Their first class had turned into a private duel.

A week of demonology had passed since.

Grimory watched from the same distant bench every morning.

Amecitia’s training had become oddly fascinating.

The first two days she’d crawled like a dying bug; now she kept pace-barely-with Henrik’s orders.

‘Should I be running too...?’

The thought flickered, but only Amecitia was forced into real PT.

Everyone else jogged a gentle two or three laps between lectures.

Grimory, frail since birth, was excused even from that; she attended theory only.

‘Not the most enthusiastic professor I’ve met.’

Still, the theory was good.

Ten years a hunter-did that show? His knowledge felt useful.

‘Maybe if I listen hard enough...’

She closed her book and headed for the classroom.

Henrik’s demonology started at seven sharp-perfect for her schedule.

‘Lucky it doesn’t clash with my separate magic-major lectures.’

Magic and demons.

She pictured the day she’d reach her goal, pushed open the door.

“......”

“Morning, Carmine.”

Carmine, already inside, answered with a small nod.

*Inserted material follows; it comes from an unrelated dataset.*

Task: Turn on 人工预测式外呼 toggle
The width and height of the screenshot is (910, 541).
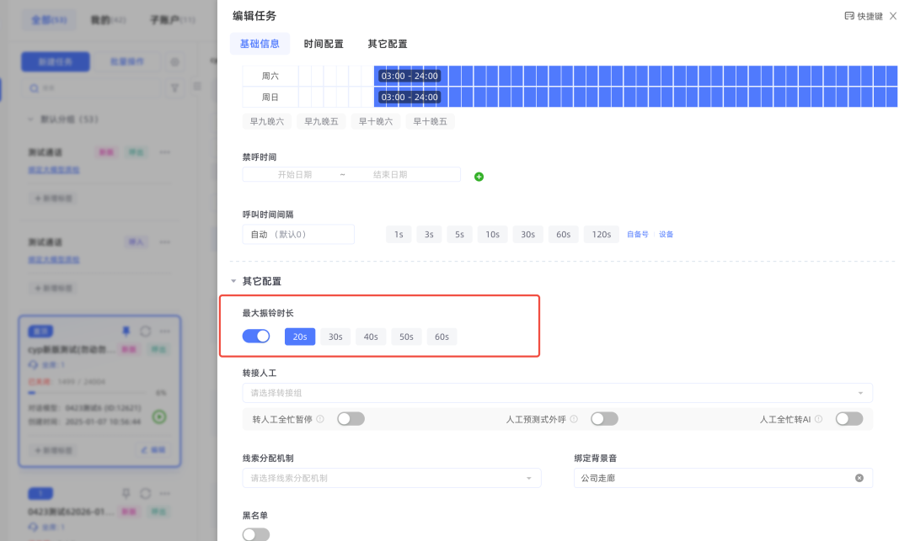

She sat, opened her text, and heard voices drift in from the corridor.

“Hey, why hasn’t Olivia shown up lately?”

“Dunno. She’s been sleeping non-stop.”

“Someone should drag her out. Professor’s about to blow.”

“Tried. She won’t wake up, no matter how hard I shake her.”

Students passed.

Grimory narrowed her eyes at them.

Behind them the corridor filled with red fog.

No one noticed.

Except her.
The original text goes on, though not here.